Stop trying to ‘make up for’ your food choices with exercise
You may have been able to work off a huge sundae with a long run in the past, but the fact is, we need fewer calories in our 40s. You would have to do more exercise to “work off” a smaller treat than you used to, which will only lead to disappointment.
Instead, just allow yourself treats in moderation and try to avoid major food binges.
Go for quality calories over empty ones
In your 40s, it’s more important than ever to eat the right foods to fuel your workouts. It’s not just how you eat, but what you eat that matters. Adding more protein to your diet and watching your intake of carbs can help you lose weight at any age. But if you choose nutrient rich foods every chance you get, you’ll keep your metabolism revved because the body has to work harder to digest them.
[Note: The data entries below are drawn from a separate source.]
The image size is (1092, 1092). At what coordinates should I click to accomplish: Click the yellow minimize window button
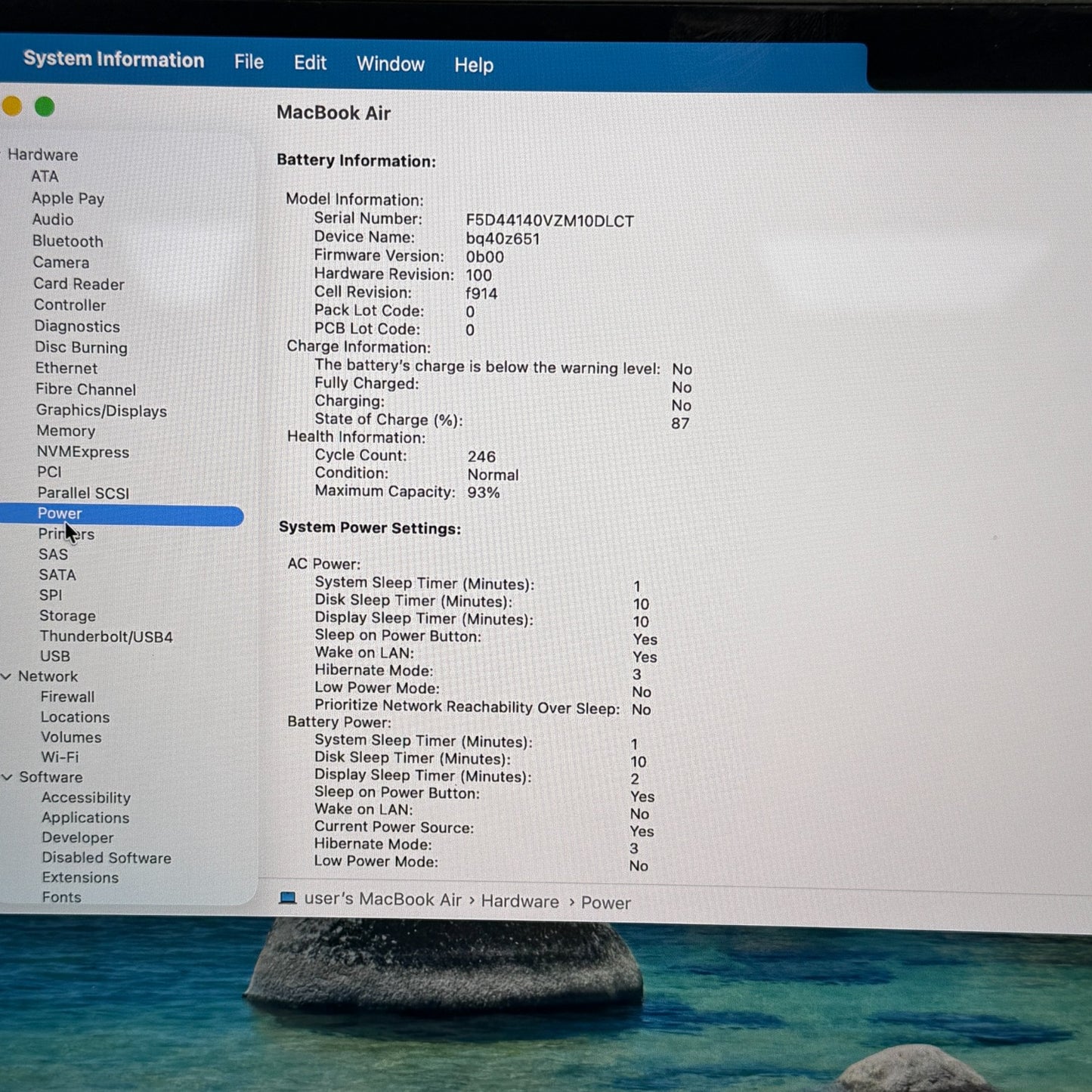pos(11,107)
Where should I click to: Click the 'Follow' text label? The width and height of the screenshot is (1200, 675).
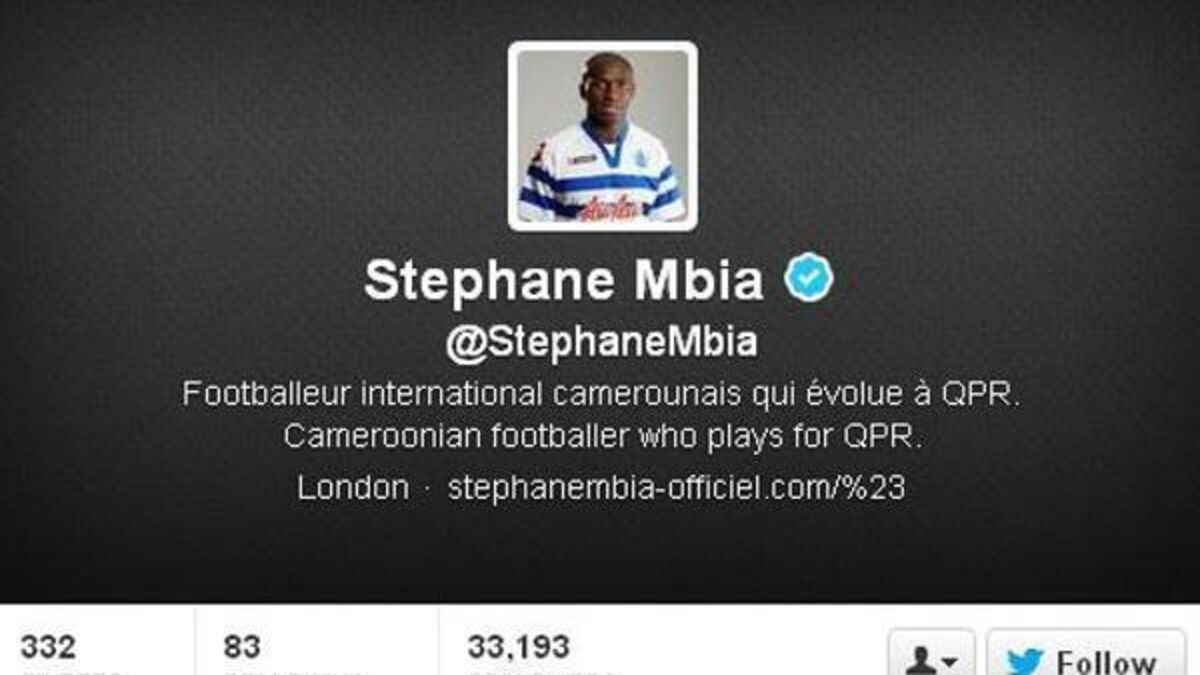coord(1106,662)
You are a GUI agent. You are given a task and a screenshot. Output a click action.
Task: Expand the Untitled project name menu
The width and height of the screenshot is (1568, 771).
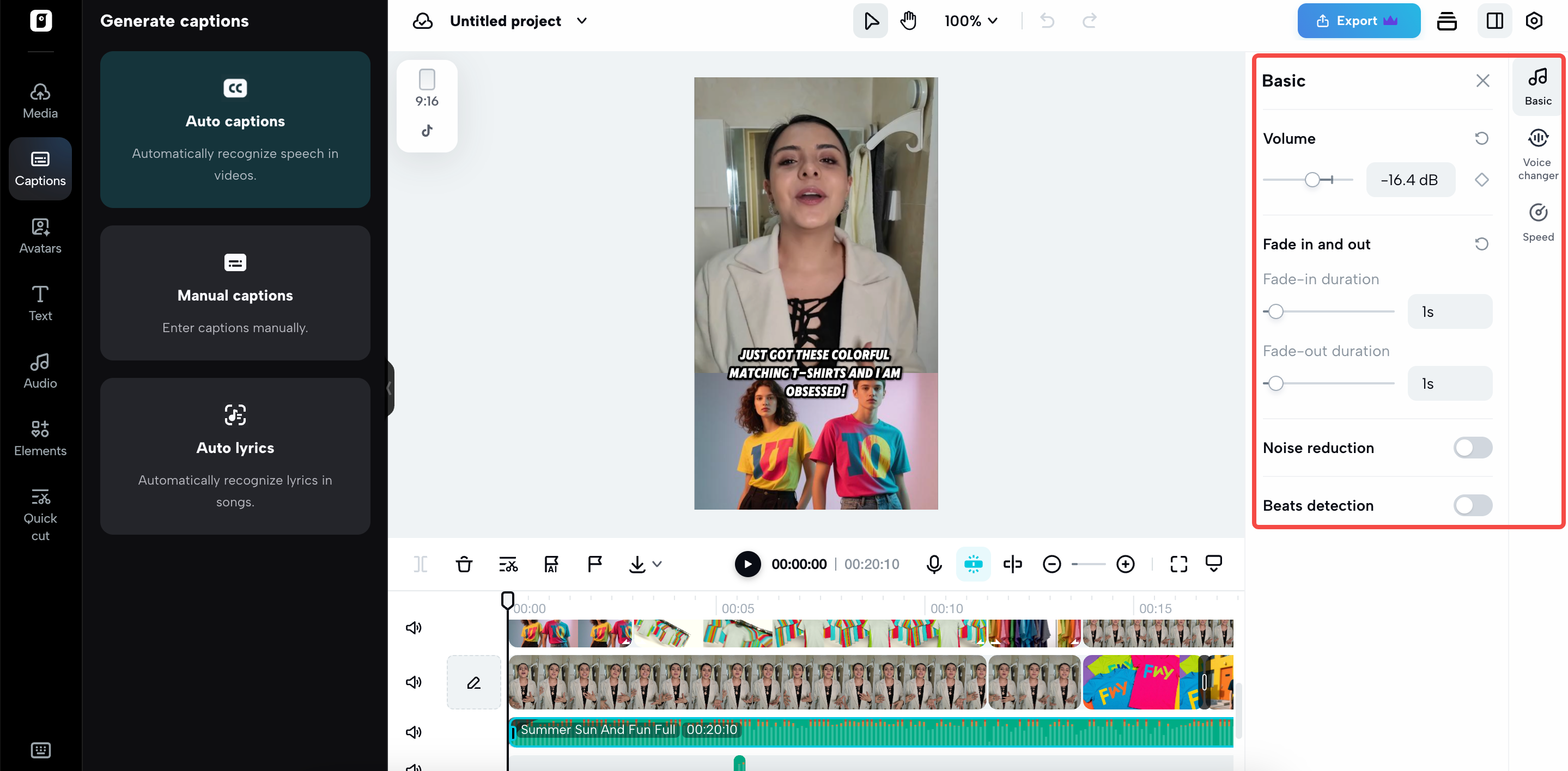coord(582,21)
As an added bonus, you’ll help keep age-related muscle loss at bay.
Choose fresh fruits, vegetables, lean protein, healthy fats, and some complex carbohydrates (think whole grains and sweet potatoes) and you’ll notice a real difference.
Avoid excess sugar, fast food, and alcohol
It goes without saying that these are three things that should be avoided by anyone who wants to lose weight. But for both men and women, cutting back on them is even more essential to maintaining a healthy weight. Don’t eliminate them entirely (unless you really want to) — you’ll just set yourself up for failure. Just be more conscientious of your choices. For example, forego a slice of cake at a party in favor of a glass of red wine.
Pick up the weights
The common belief is that cardiovascular exercises burn calories and strength training builds muscle. That’s true—to a point. While cardio is great for your heart, increasing lung capacity and decreasing stress, that doesn’t mean you should do it exclusively, ignoring the weight-loss benefits of strength training.
Losing muscle mass contributes to a slower, compromised metabolism, and a softer, rounder shape. Muscle mass must be maintained and built up—especially as we age—in order to lose weight and keep it off.
Working out with weights a couple of times per week is enough to reverse the loss of muscle mass. Luckily, thanks to our knowledge about the benefits of weightlifting, more people than ever are choosing to focus more on weights than cardio (although both are essential). But those over 40 especially should focus on weight training. You’ll lose more body fat, increase your physical strength, and can even reduce your risk of heart disease and diabetes.
Stay Consistent
While it may be tempting to skip a gym day here or there, staying consistent is the key to maintaining your muscle mass as you age. In fact, researchers in Denmark found that just two weeks of immobility significantly reduced muscle mass that six weeks of training afterward couldn’t make up for. Create a program that fits your busy professional and family schedule. If you can consistently exercise only 20-30 minutes, do it. The longer days will present themselves and you’ll be better conditioned to take advantage of them.
Carry that mindfulness over into your eating
If you don’t already do so, pay careful attention to your meals. Our 40s are usually a very busy time, whether we’re raising a family or pursuing a career (or both). But if you grab food on-the-go all the time, you’re much more likely to overeat. Take a little time to plan your meals for the week, prepping everything you can. And when mealtime comes around, sit down, eat slowly, and allow yourself to savor every bite. You deserve it.